You are to be commended for your even-handed coverage of the Steelhead Society debacle and the Auditor-General's report. Understandably, the leadership of the Steelhead Society wants to cast the A-G's report in the best light, to wit, that there was some sloppiness but no out-and-out malfeasance. Fair enough.

But they should not delude themselves that they have regained the moral high ground, especially when they muse out loud about embarking on the slippery of slope pursuing legal redress against their critics. The whistleblowers did a service by drawing attention to what was, in the final analysis, pretty awful conduct with public money. The leadership of the Steelhead Society could do themselves, and the society, a service, by responding with contrition - not the threat of lawsuits.

Ian Gill
Vancouver, Canada
iangill@ecotrustcan.org


The Editors:

First and foremost your site is dedicated to sportsman and the dreams of pursuing fish, which is so awesome. I love the thought of seeing schools of wild steelhead & salmon returning to the fresh water so that a young kid can bend his cheap fly rod on a fish with a fly he tied in a class at school. More so than that it is the preservation of species and sport that must continue.

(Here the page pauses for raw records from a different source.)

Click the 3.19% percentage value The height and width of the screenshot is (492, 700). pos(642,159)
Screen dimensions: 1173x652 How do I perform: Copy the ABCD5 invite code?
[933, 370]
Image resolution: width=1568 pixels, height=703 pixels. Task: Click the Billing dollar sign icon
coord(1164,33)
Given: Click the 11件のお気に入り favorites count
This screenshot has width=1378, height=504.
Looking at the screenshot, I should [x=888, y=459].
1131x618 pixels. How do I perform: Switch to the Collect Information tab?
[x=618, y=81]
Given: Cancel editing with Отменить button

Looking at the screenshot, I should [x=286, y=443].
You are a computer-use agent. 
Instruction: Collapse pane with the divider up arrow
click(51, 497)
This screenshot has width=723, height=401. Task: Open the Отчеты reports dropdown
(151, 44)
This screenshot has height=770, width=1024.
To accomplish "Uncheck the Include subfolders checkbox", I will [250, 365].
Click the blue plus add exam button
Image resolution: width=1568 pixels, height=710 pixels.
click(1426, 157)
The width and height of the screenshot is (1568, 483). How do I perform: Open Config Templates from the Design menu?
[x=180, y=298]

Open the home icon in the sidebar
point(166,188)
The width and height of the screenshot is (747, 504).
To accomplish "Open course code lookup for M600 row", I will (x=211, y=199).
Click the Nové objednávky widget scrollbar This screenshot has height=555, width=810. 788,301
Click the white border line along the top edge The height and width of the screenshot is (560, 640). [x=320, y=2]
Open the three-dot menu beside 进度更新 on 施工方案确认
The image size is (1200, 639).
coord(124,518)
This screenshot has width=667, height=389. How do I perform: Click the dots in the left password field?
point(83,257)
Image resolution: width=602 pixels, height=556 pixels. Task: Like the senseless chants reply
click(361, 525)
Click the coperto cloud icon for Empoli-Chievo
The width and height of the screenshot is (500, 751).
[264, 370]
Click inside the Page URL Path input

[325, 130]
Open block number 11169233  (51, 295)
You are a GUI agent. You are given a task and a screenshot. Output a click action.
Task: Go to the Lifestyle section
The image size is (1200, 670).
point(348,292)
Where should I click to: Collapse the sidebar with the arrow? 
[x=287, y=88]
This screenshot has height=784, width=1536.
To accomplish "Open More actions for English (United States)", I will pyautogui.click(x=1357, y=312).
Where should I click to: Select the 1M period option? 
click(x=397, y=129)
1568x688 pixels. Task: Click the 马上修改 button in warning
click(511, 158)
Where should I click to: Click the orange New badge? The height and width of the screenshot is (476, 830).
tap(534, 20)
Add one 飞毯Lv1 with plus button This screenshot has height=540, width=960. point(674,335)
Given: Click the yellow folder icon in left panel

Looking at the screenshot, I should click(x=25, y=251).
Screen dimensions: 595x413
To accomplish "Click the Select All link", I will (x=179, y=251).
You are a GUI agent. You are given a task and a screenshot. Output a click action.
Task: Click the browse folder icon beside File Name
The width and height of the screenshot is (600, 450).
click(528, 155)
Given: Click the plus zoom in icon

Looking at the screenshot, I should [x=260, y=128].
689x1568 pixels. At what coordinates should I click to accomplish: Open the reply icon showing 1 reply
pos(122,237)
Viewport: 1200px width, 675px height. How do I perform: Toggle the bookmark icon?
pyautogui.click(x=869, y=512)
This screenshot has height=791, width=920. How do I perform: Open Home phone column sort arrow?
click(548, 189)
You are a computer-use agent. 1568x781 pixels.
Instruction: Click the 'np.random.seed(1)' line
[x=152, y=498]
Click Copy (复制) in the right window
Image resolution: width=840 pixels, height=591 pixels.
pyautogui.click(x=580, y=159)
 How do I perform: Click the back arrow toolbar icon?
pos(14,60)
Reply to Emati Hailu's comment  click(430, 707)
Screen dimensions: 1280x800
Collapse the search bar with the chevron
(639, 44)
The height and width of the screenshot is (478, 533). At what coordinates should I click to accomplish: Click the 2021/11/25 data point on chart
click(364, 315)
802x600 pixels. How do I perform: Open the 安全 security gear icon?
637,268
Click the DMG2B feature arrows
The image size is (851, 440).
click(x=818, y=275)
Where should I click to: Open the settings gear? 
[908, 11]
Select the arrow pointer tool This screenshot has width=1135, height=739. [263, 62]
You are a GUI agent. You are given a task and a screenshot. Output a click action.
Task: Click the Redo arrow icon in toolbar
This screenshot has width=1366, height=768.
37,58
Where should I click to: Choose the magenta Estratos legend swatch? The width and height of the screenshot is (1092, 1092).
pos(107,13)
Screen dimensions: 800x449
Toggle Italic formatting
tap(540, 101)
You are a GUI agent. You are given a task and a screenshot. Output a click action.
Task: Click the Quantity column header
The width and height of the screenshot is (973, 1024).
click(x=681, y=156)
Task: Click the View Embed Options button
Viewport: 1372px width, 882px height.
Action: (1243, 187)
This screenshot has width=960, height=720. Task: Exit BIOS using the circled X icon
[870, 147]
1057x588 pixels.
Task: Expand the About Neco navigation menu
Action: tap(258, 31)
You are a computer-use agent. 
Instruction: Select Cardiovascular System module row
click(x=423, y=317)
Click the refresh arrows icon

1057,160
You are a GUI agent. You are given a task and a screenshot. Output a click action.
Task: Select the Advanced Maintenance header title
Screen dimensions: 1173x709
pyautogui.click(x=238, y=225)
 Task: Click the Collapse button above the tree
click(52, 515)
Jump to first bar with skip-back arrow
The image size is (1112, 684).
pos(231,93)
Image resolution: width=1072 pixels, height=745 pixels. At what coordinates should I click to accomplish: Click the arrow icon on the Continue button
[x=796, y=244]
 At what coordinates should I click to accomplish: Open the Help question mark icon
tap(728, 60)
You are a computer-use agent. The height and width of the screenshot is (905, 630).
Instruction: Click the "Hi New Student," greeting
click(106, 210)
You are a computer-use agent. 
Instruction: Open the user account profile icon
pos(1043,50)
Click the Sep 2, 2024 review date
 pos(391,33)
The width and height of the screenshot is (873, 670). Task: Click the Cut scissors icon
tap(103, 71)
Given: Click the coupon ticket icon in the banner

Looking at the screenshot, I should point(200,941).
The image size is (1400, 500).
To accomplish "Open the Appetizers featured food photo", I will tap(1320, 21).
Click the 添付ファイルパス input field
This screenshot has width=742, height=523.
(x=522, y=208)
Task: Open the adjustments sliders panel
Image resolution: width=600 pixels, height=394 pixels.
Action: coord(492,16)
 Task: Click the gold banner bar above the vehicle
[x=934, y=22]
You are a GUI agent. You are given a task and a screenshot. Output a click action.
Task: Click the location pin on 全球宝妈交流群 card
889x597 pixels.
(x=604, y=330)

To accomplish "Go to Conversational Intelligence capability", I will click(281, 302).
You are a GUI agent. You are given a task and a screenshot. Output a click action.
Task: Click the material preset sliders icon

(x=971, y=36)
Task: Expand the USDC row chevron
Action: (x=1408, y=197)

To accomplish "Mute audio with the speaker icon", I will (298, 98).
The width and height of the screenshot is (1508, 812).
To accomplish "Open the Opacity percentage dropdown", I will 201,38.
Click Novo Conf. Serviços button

I grew up in northern Wisconsin where it was common place to throw plugs numbering more than dozen trebles to fish that required a 22 pistol to land! (At one point and time, that was the mentality.) The musky was probably one of the most sought after fish, people came from miles around to fish for “the fish of a thousand casts.” In the early 80's the sport got a wake up call when the fish received a 36 inch minimum requirement. Since the the 80's the fish has made a miraculous turn around and musky fishing has never been better. With additional trophy regulations put on native stocks, and barbless requirements in place, the fishing has improved. Unfortunately, sport fisherman armed with 22's and 12 inch lures covered with barbed hooks, weren’t the only threat. Natives have a spring season in which they harvest 40-50 inch fish - with spears. Those big fish represent a majority of the breeding fish.

I see what is at hand with the fish in British Columbia and along the Pacific Coast or North America, where stocks continue to decline.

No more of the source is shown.